Saturday, March 17, 2012

THE EVOLVING BUCKET LIST

     Today is the first day of the rest of my life.  And I am jubilant as I realized that I wrote 1200 words of my book over the past few days.  The past year has been filled with some troubling health issues that have side tracked me as far as getting much writing completed.  My most troubling issue was vertigo which made it almost impossible to concentrate on writing anything of any quality or quantity.  In fact, when I started this blog last year on occasion I was already needing to hang onto the wall for stability.  And so, I put my quest of words aside for a time, but now I am back and the words are flowing. 
     Probably 40 years ago I started a bucket list, simply called my "Things To Do Before I Die".  That title is not as civil as the "Bucket List", but just as accurate.  Some items on the list are still there and will be there until I physically can not satisfy that item. Two years ago I was able to check one item off.  I had always wanted to ride a camel and was able to do that.  My dream had been to ride one across the desert some place, some time, with my hair flowing in the wind.  Well,  I rode a camel but it was in a corral.  So that item evolved into what is possible in my life at this time.  But, let me tell you if I ever have an opportunity to ride the back of a camel across the desert, I will make 2 checks by that item on my list.

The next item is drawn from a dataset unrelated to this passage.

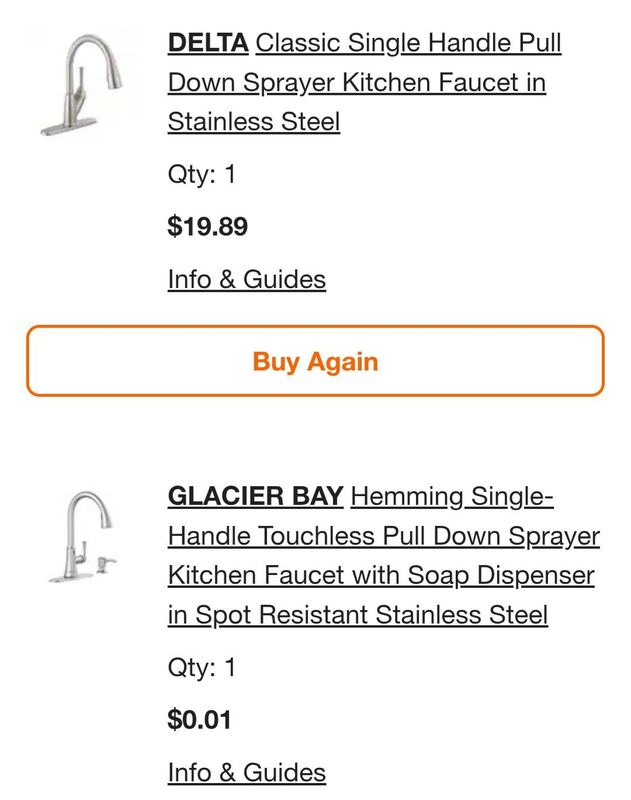Click 'Down Sprayer Kitchen Faucet in' title line

pos(357,83)
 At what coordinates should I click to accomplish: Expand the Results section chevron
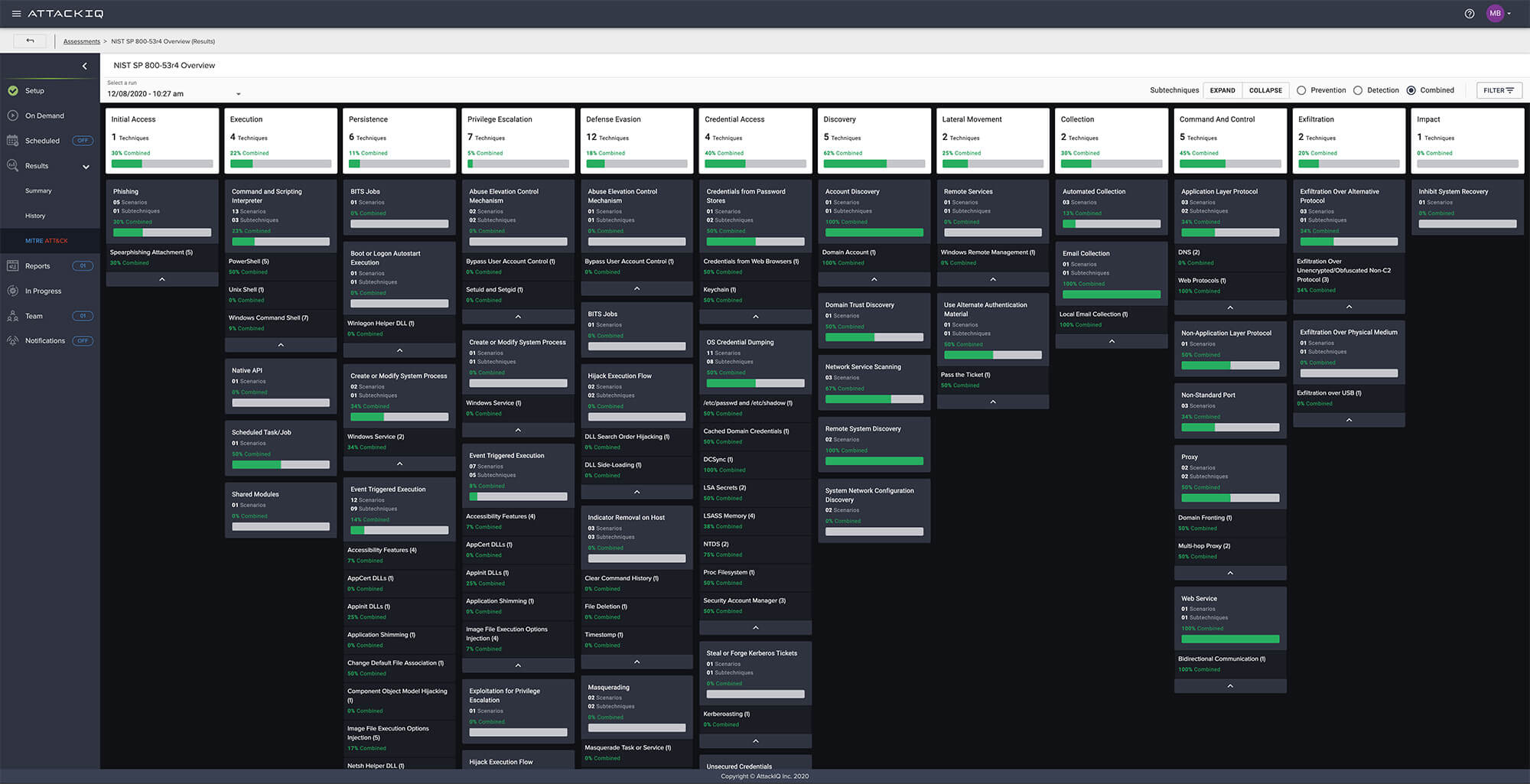(86, 167)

     I have always had a love affair with Alaska and wanted to move there.  I should have gone when I was 18 years old but was frozen with fear. But alas, I married and had babies and Alaska was put on the back burner. And then, my family and I were actually moving there and my husband suffered a broken leg and we were not able to go.  But, it still is on my list but it has evolved.  I will make a check on my list when I can fly into Alaska, rent a 4-wheeler and take off for the woods.  You see my dream and the response to it has evolved. 
     Back to the conversation about my writing.  There may not be anyway for that passion to be satisfied other than write the book.  Is it more important than a trip to Alaska?  You bet.  In this instance, the process of evolving can not include failure to write the book.  But it may involve some stumbling blocks as I navigate through these years as a senior citizen.